As I walked to my starting line, my bare feet stroked the soft grass and the sun baked my head and shoulders.

Being on the oval, we were spread out in handicapped positions, otherwise the outside runner had further to run. I was in the outside lane of the six, so was at the front; the other two guys had opted for the two inner lanes, so were well back behind me.

I had the psychological advantage of being the leader. I had never been the leader before, especially of these two other guys who were the fastest in our year.

I didn’t really want to represent the house in running, but it would be fantastic to be able to beat these guys for once. If only I could keep my lead. The teacher, ex-drill sergeant, bellowed the start and I was off, lungs bursting, legs, arms protesting at this sudden shock of physical activity. I really didn’t like school sports, could not see the point of rugby, was the only one who came back clean after cross country having gingerly tiptoed round all the muddy bits. But for some strange reason I wanted to beat these guys.

Where were they? I had been thrashing along for ages and had expected them to come up alongside any moment, but there was no sign. Perhaps I was in with a chance. Perhaps I could run after all. I was in bare feet, but so were they. That fella – who as it? – the first man to break the four minute mile – he did that in bare feet didn’t he?

I wondered if the other guys were winding me up.
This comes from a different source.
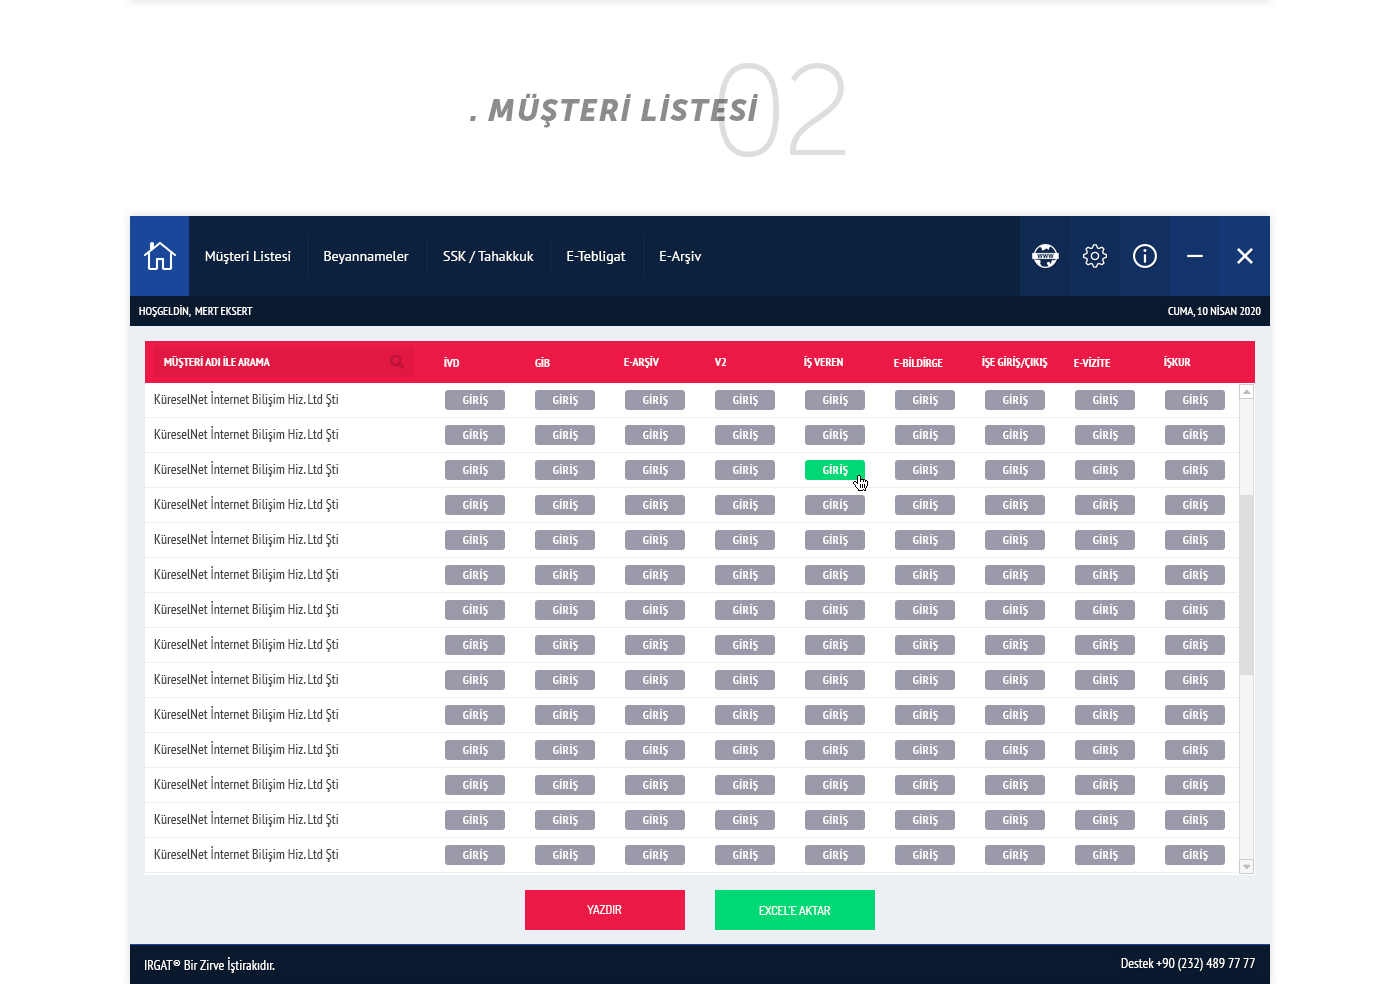
Task: Show the info circle icon panel
Action: point(1145,256)
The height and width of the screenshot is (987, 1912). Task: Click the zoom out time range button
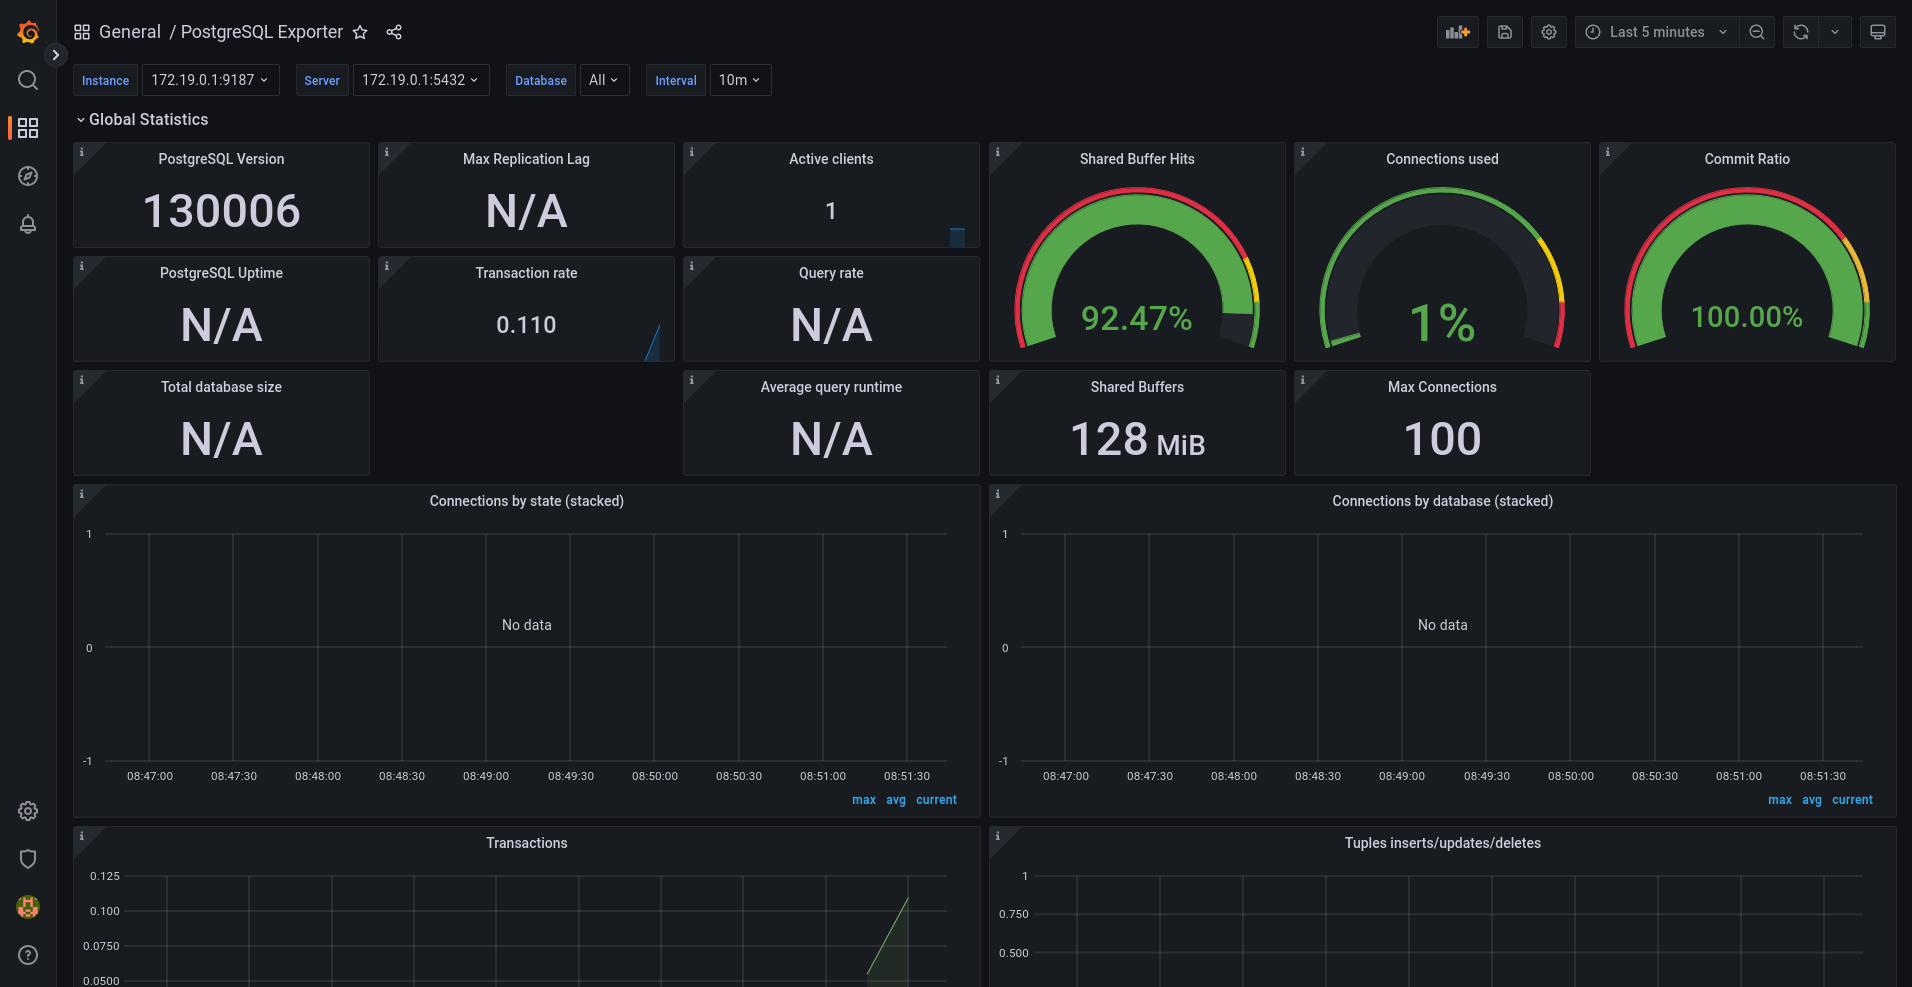click(1756, 32)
Surely they would come past in a minute. I forced myself to keep going. The finish line was in sight.

They came past then, talking. Not out of breath at all, just chatting as they pattered past me and bore down on the finish line. They passed the line, then just ambled off still talking. I collapsed, lungs bursting, legs aching, wondering where I would get the strength for my next breath. No, I definitely was not cut out for this sporty stuff.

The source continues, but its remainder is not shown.